VFD topology selection for pumps has a material impact on the overall capex and opex costs of a water or water treatment facility. With the pandemic bringing fresh challenges to city budgeting, every dollar saved in operations directly reduces deficits without corresponding tax increases. It is important to open new lines of engineering and economic thinking for selecting and applying large drives for pumping which, per Reference 1, are the most significant users of electricity. The value of the VSI-based AFE drive is monetizable only if the water facility is subject to an electricity tariff that has a power factor component in its billing. In a straight-up energy charge ($/kWhr) billing structure common among residential customers, this technology’s benefit is in terms of power capacity (kVA) freed up in distribution transformers, reduced line losses and more optimal sizing of electrical equipment.
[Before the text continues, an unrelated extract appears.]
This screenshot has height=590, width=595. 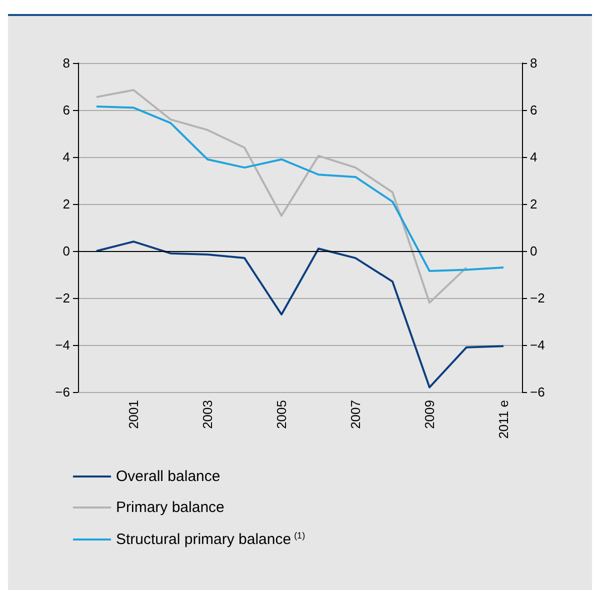 What do you see at coordinates (66, 204) in the screenshot?
I see `y-tick-label: 2` at bounding box center [66, 204].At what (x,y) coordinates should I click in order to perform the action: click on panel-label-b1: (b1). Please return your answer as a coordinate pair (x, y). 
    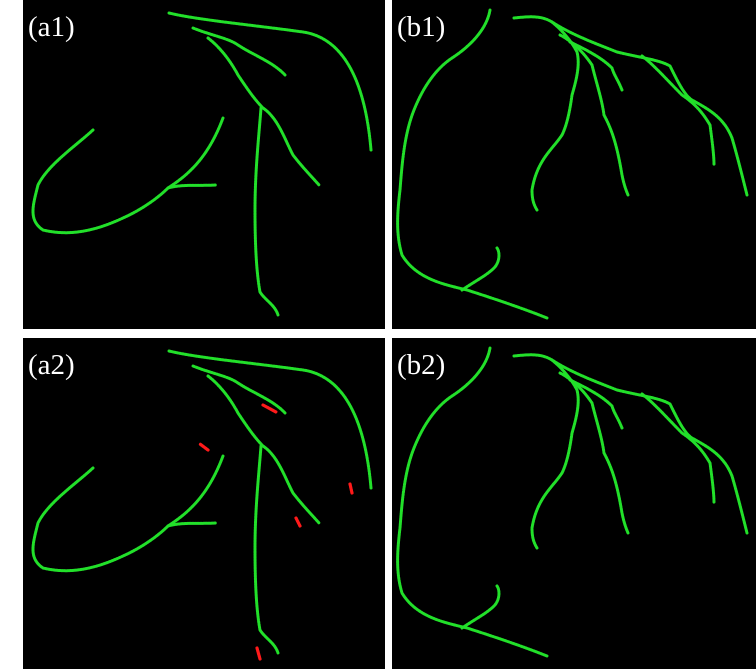
    Looking at the image, I should click on (422, 27).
Further, some in the industry might be concerned about the bus voltage rise that might result due to the ASD running at the leading power factor. While this is possible in switched capacitor banks due to the discrete nature of how reactive power is compensated, this is not the case with VSI-based AFE drives since the leading kVARs generated are regulated. In fact, this technology can be used in concert with existing cap banks to provide the necessary reactive power “trim” control for the overall system. To see how VFDs can impact electricity charges, it is best for the facility personnel or the engineering consultant to engage with the VFD manufacturer to run a basic technical and economic analysis on this technology before designing a system or, at a minimum, before a request for quote (RFQ) specification is developed.
- S. Pabi, A. Amarnath, R. Goldstein, L. Reekie, “Electricity Use and Management in the municipal water supply and wastewater Industries,“ Joint EPRI & WRF report, November 2013, 3002001433, sciencetheearth.com/uploads/2/4/6/5/24658156/electricity_use_and_management_in_the_municipal_water_supply_and_wastewater_industries.pdf. Date accessed: Nov. 23, 2020.